◆ TEXT SEGMENT:
%%

Odisha train crash: Bihar stranger turns family for relative’s namesake

Shanyalal Majhi of Munger was looking for his brother-in-law at SCB
Shanyalal Majhi with Babusaheb | Express
Shanyalal Majhi with Babusaheb | Express

CUTTACK: Amid efforts to ensure the best of medical care to the survivors of the Bahanaga train accident, compassion has taken centre stage at SCB Medical College and Hospital. Shanyalal Majhi, a youth from Munger district in Bihar who arrived at the hospital on Sunday looking for his brother-in-law Suraj Kumar and three other family members, turned caretaker of another namesake boy till his family arrived at the hospital on Tuesday.

Majhi’s brothers-in-law Suraj Kumar (22), Mithlesh Kumar (25) and cousins Lalit Kumar (18) and Babusaheb Kumar (15) were onboard the ill-fated Coromandel Express. On his way to Odisha on June 4 morning, he was hoping against hope that his family members were alive. But that was not to be. Of the four, all migrant workers who were going to Chennai, only Babusaheb had survived.

“My cousin Mithlesh who was found alive by a rescuer on June 2 evening asked him to inform me that all of them had met with an accident. He died immediately after. The rescuer told this to me on June 3 and I took a train to Balasore the next day,” he said.

Midway, Majhi received another call from a doctor stating Babusaheb had been taken to SCB MCH while the three bodies were shifted to AIIMS, Bhubaneswar. He chose to look for Babusaheb first and search for the bodies later.

%%

◆ THE DATA:
%%

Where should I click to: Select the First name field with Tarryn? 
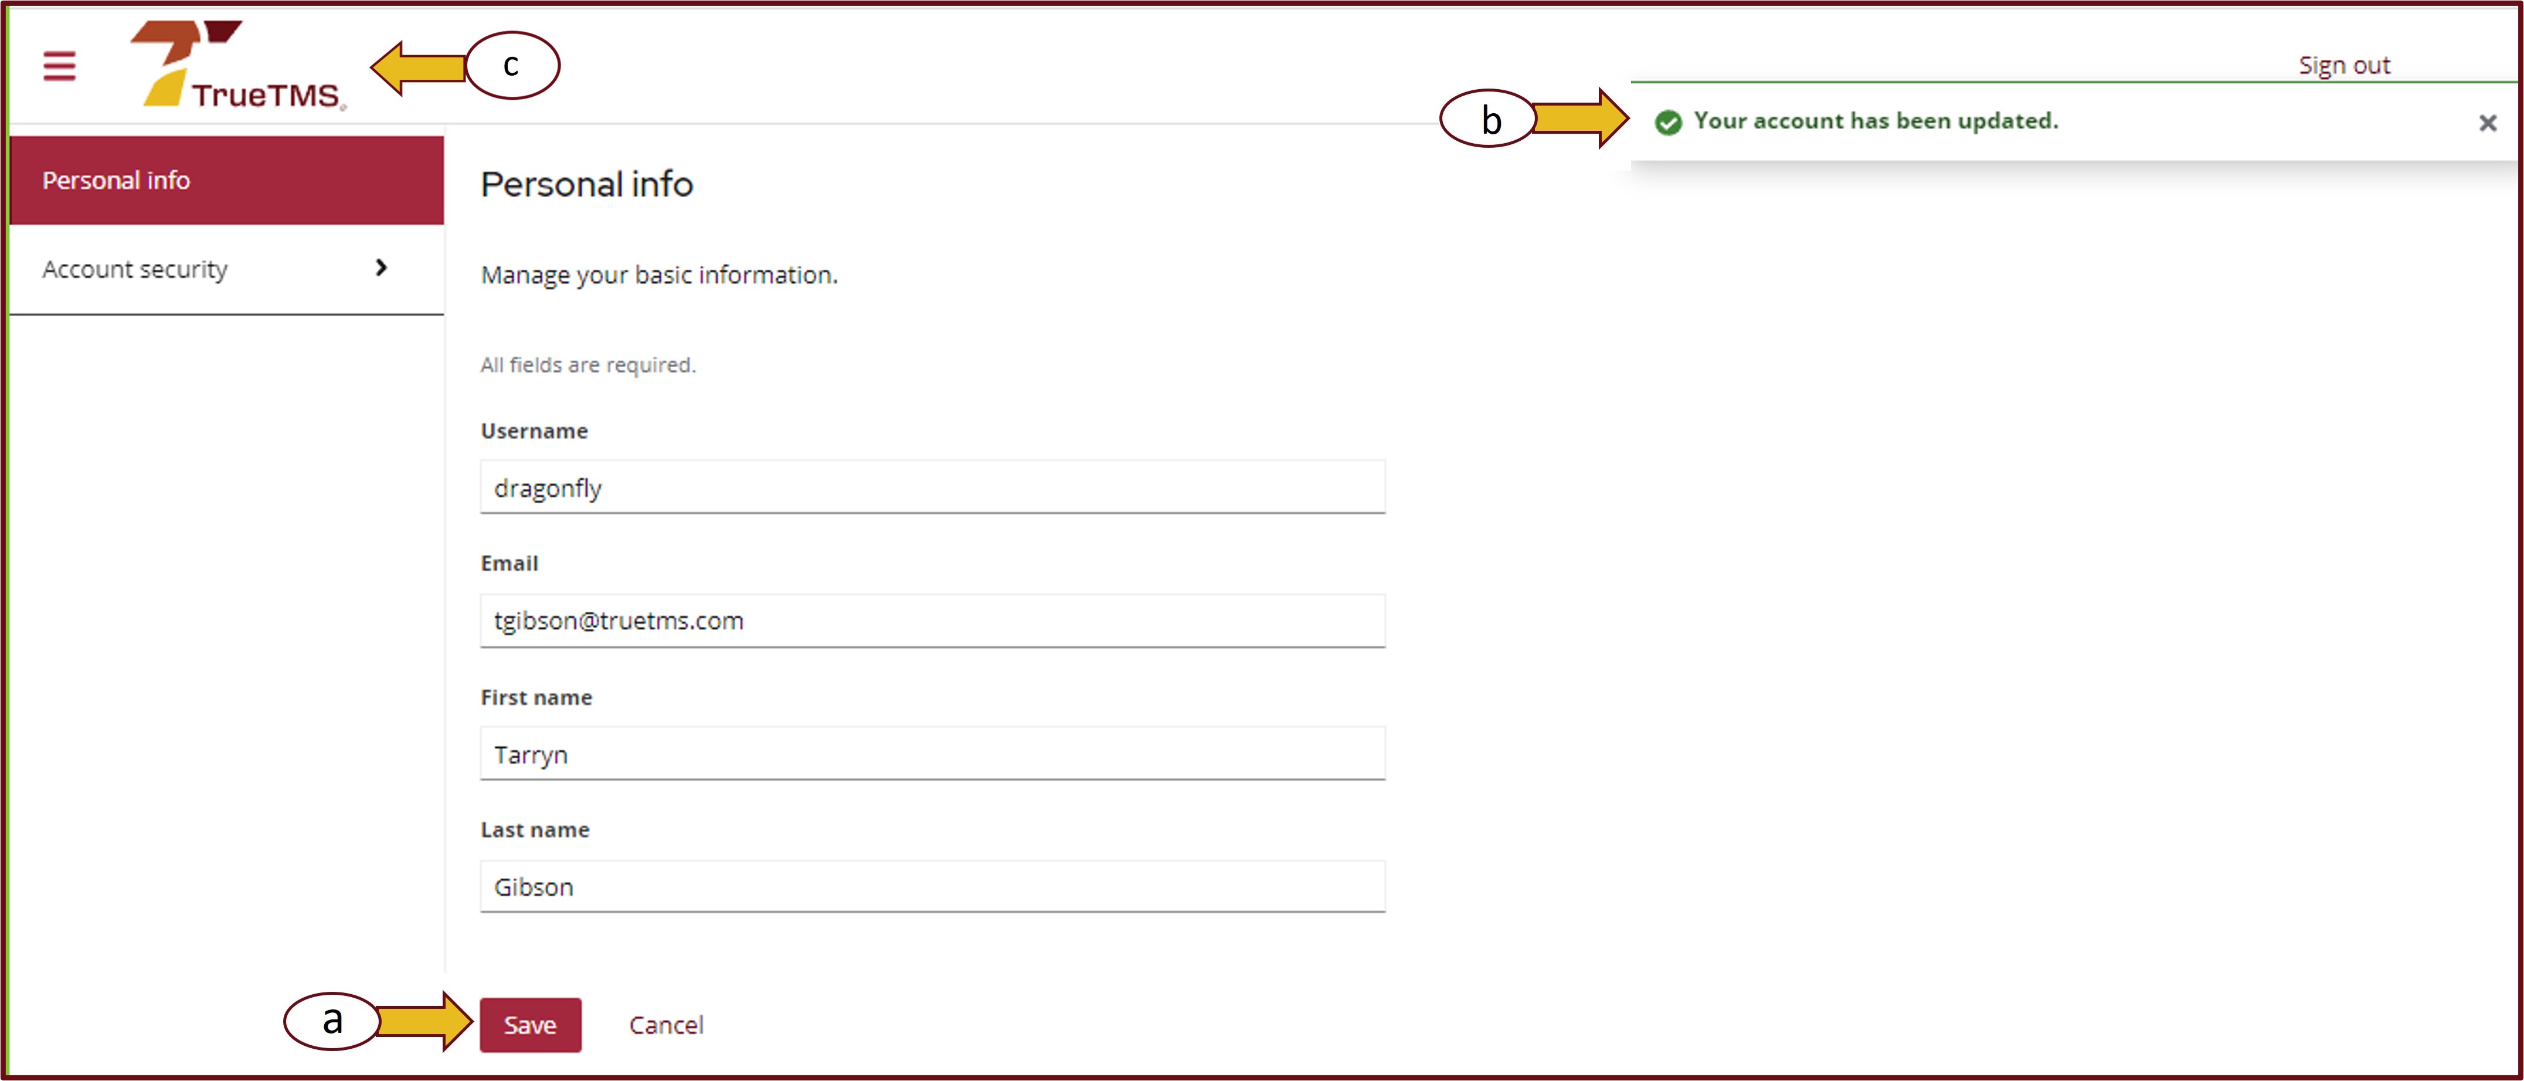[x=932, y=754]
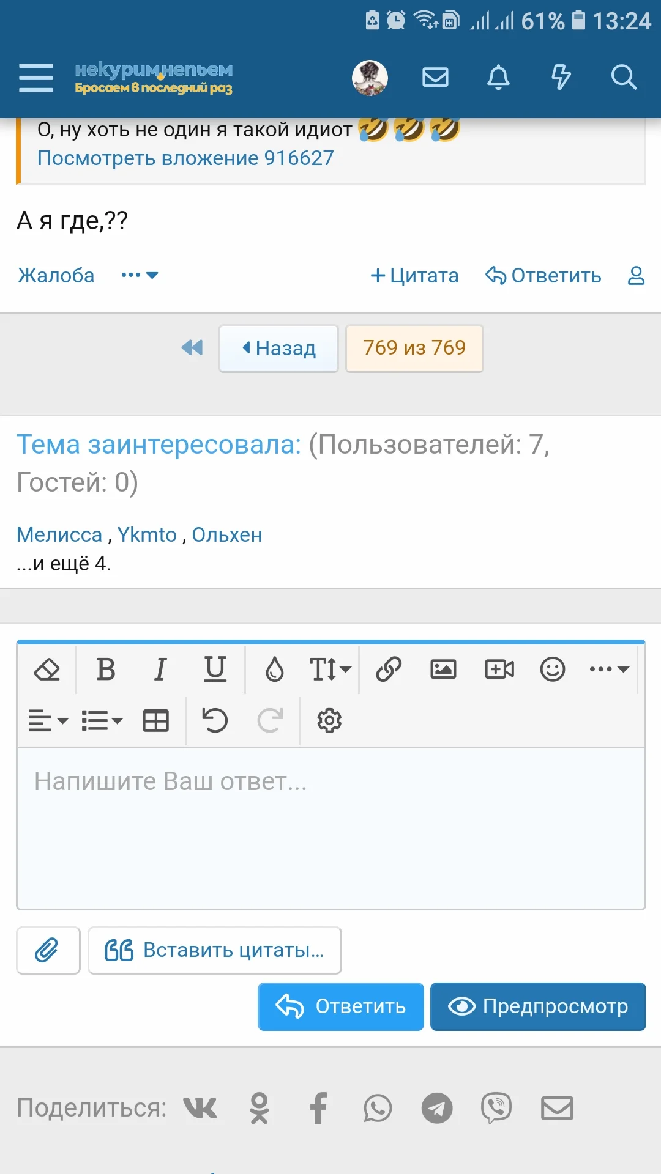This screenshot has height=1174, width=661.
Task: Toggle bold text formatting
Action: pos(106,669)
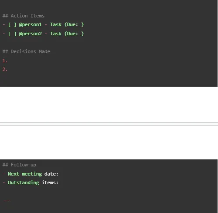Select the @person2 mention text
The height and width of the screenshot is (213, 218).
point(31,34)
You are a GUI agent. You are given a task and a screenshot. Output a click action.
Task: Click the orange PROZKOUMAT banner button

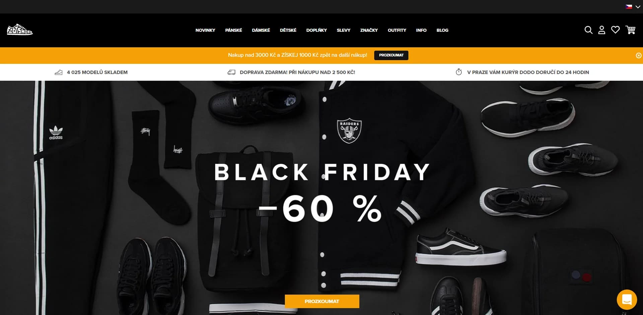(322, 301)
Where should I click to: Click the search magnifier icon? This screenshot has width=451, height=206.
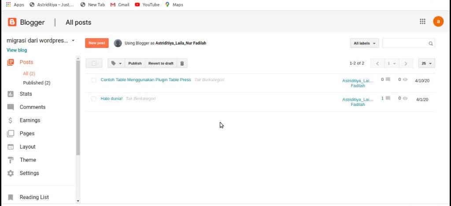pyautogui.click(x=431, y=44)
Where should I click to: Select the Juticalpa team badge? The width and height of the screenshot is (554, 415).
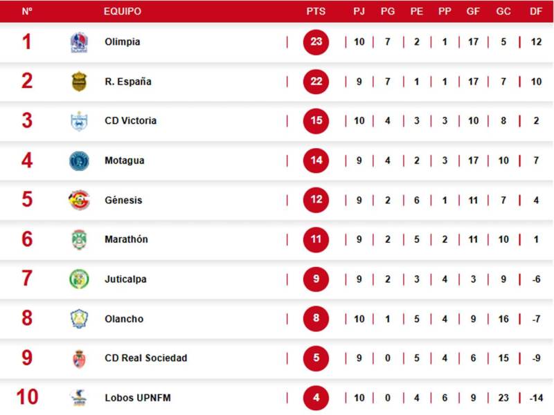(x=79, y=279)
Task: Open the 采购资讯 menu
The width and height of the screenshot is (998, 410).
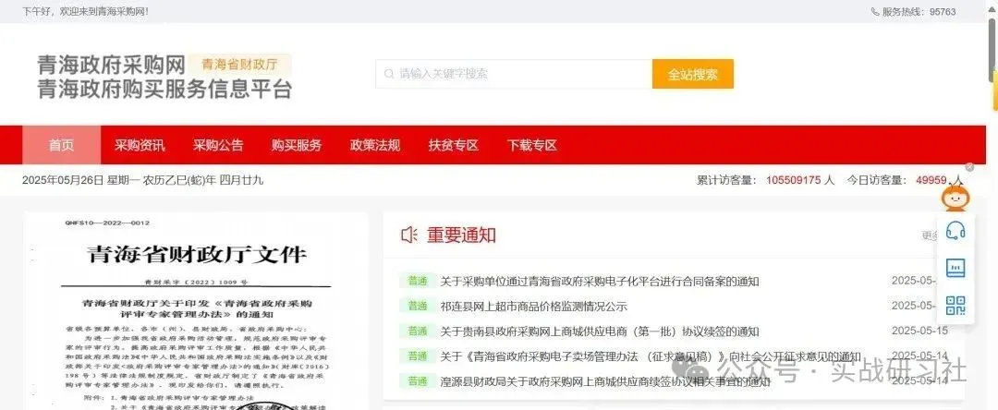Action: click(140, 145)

%%

◆ TASK REQUIREMENTS:
1. In the Odisha train crash article, rewrite the passage that opens with "Majhi’s brothers-in-law Suraj" and closes with "the bodies later.", substituting "volunteer" for every "rescuer".
2. Pick up the Odisha train crash article after its final sentence and carry it forward.

◆ ANSWERS TO EACH TASK:
1.
Majhi’s brothers-in-law Suraj Kumar (22), Mithlesh Kumar (25) and cousins Lalit Kumar (18) and Babusaheb Kumar (15) were onboard the ill-fated Coromandel Express. On his way to Odisha on June 4 morning, he was hoping against hope that his family members were alive. But that was not to be. Of the four, all migrant workers who were going to Chennai, only Babusaheb had survived.

“My cousin Mithlesh who was found alive by a volunteer on June 2 evening asked him to inform me that all of them had met with an accident. He died immediately after. The volunteer told this to me on June 3 and I took a train to Balasore the next day,” he said.

Midway, Majhi received another call from a doctor stating Babusaheb had been taken to SCB MCH while the three bodies were shifted to AIIMS, Bhubaneswar. He chose to look for Babusaheb first and search for the bodies later.

2.
“When I met him at the SCB MCH, a doctor asked me about my native place. When I told him I belong to Munger, he said there was an 18-year-old named Suraj Kumar undergoing treatment in another ward without any attendant. For a minute I thought my brother-in-law Suraj was alive,” he recalled. But to his disappointment, the Suraj he saw was someone else.

Finding him lying on the bed alone with severe leg injuries, Majhi decided to look after him till his family arrived. “The boy had lost his mobile phone and could not recollect his mother’s number. The only document that remained with him was his Aadhaar card,” he said.

While the local administration was already on the job to ascertain the whereabouts of Suraj’s family, Majhi sent photographs of his Aadhaar card to his family in Munger who forwarded it to the police and local administration. Munger police traced his family.

Amidst all this, Majhi looked after both Babusaheb and Suraj and also took the latter’s responsibility during his surgery at SCB MCH. “He belongs to my land. I could not leave him alone and helpless,” he said. Suraj’s mother reached the hospital on Tuesday. Majhi’s father-in-law and uncle arrived at AIIMS on Monday and identified two of the bodies and for the third dismembered body, his uncle has opted for DNA testing.